Así que eso había pasado. Sí, era estúpido. Pero, estando con una mujer, podía pasar eso. A veces, la presión del sexo fuerte hacía a uno ceder aunque no fuera correcto. Aún así, la última palabra la tenían ellos. Ellos estaban protegidos por el reglamento del bar y usar protección era una cuestión de seguridad, no de capricho.

—Pero...

—Aquí no hay lugar para los estúpidos. Ni aunque me hagan ganar mucho dinero.

Por dos segundos, Orpheo se preguntó cuántas mujeres habría visitado, ya que Elijah estaba entre los más económicos. De hecho, por eso Nuria podía permitirse contratarlo tan seguido. Y Orpheo se quejaba de estar exhausto de vez en cuando.

 —Cariño, ten un poco de compasión —le rogó—. ¿No crees que aprendió la lección?

Lo miró unos segundos antes de contestar y se echó a reír.

—No alcanza con aprender la lección, Orpheo. Ahora, tengo que hacerle análisis a todas mi empleadas, para asegurarme de que ninguna se haya contagiado —le explicó, como si nada—. Y si alguna lo está, también tendré que echarla. Esto es una cadena.  Porque ellas también usan los servicios de aquí. No les alcanza con tener esposo gratis. ¿Quieres enfermarte? Porque yo no. Y tampoco quiero que anden diciendo por ahí que tenemos hombres enfermos atendiendo el bar.

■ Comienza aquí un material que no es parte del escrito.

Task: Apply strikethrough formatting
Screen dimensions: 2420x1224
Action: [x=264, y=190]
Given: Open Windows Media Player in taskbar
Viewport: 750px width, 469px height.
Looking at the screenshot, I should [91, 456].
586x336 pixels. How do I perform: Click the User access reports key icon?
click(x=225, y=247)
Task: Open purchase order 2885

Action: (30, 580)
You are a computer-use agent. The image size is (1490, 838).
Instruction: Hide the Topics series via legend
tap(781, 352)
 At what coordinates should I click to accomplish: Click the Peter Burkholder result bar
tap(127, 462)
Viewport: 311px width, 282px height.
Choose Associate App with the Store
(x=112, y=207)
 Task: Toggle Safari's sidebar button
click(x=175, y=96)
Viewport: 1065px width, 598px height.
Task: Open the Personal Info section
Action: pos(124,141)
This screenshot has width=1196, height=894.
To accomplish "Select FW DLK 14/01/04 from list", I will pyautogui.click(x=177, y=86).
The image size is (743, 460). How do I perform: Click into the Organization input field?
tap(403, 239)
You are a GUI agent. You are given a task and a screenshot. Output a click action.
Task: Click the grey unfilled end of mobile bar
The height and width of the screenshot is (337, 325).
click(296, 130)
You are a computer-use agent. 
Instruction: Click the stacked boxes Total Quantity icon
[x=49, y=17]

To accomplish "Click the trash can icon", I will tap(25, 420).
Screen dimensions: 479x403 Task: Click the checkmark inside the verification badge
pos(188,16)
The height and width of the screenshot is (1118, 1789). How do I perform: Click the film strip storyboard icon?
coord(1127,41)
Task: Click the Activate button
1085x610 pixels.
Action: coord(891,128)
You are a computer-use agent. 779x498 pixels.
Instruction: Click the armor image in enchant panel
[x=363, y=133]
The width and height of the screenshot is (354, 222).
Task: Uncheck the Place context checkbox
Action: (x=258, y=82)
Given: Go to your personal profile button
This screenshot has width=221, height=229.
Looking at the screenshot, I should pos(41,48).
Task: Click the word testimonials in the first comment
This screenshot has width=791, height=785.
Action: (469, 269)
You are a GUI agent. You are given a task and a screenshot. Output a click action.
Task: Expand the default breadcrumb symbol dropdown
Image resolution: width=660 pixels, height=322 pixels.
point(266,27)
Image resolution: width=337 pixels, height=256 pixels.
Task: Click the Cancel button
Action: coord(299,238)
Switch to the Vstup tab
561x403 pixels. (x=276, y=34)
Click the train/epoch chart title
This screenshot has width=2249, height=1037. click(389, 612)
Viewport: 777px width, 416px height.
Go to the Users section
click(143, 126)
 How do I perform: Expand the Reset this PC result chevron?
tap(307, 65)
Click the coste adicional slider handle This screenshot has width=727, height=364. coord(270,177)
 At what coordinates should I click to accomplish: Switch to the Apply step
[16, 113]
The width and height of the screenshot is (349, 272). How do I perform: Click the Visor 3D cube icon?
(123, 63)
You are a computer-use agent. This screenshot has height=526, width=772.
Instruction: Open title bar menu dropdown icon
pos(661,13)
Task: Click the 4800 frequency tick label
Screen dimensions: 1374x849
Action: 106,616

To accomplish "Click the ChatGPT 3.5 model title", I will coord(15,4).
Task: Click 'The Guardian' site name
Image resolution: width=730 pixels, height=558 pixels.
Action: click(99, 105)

Odiaba decir que tenía razón, en parte. Pero qué poca fe que tenía en ellos, si creía que nadie tomaría conciencia de su enfermedad y tomaría los recaudos necesarios. Al margen de eso, ¿habría riesgo de que ella...?

—Oye, cariño. ¿Hay posibilidad de que tú estés enferma también? — preguntó con preocupación, no solo por ella si no por él.  

Si lo estaba, estaban igual de condenados. No podía decirle que no a ninguna de sus condiciones. Sintió la ansiedad recorrer su cuerpo, mientras aguardaba la respuesta de su esposa.

  —No estoy enferma—respondió tranquila—. Hace más de un año que no tengo relaciones con él. Está demasiado usado... —acotó, asqueada. 

Se asombró de que tuviera un límite. Hubiera jurado que no lo tenía. Suspiró con alivio. La única mujer de Eva & Lilith con la que se acostaba era ella, así que podía quedarse tranquilo por ese lado.

Por otro lado, el término que usó para referirse a Elijah le molestó. ¿Acaso no estaban todos bastante "usados"? Y por culpa de ella. Esa mujer era una hipócrita en toda regla.

—No seas tan dura con él, por favor —insistió.

—No toleraré comportamientos como el suyo nunca más. Que le sirva de lección al resto —sentenció—. Además, los medicamentos que necesita son demasiado costosos y, la verdad, no lo vale. Ahora, dame un beso y vete, que tengo cosas que hacer.    

Se quedó en blanco mirando la puerta cerrada, luego de satisfacer ese sencillo pedido. Eran simples números para ella. Y por más que se empeñaran en decir lo contrario, había mujeres que eran mucho menos humanas que los hombres. 

Se le estrujó el pecho al plantearse cuánto más duraría él en aquel lugar.